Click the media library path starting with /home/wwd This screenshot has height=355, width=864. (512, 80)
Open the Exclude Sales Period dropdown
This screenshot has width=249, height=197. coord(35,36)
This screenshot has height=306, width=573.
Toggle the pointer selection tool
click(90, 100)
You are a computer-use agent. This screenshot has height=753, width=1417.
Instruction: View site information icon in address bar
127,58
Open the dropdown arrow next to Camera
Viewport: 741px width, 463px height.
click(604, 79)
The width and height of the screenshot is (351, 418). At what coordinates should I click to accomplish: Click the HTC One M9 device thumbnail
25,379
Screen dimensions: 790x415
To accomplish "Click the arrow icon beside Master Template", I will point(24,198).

▶ EXERCISE GOAL: Print exactly the lines from the one with "You are a computer-use" through the end of the data, inclusive.

▶ PROBLEM SOLUTION:
You are a computer-use agent. This screenshot has height=753, width=1417.
Instruction: View site information icon in address bar
127,58
Open the dropdown arrow next to Camera
Viewport: 741px width, 463px height.
click(604, 79)
The width and height of the screenshot is (351, 418). At what coordinates should I click to accomplish: Click the HTC One M9 device thumbnail
25,379
Screen dimensions: 790x415
To accomplish "Click the arrow icon beside Master Template", I will point(24,198).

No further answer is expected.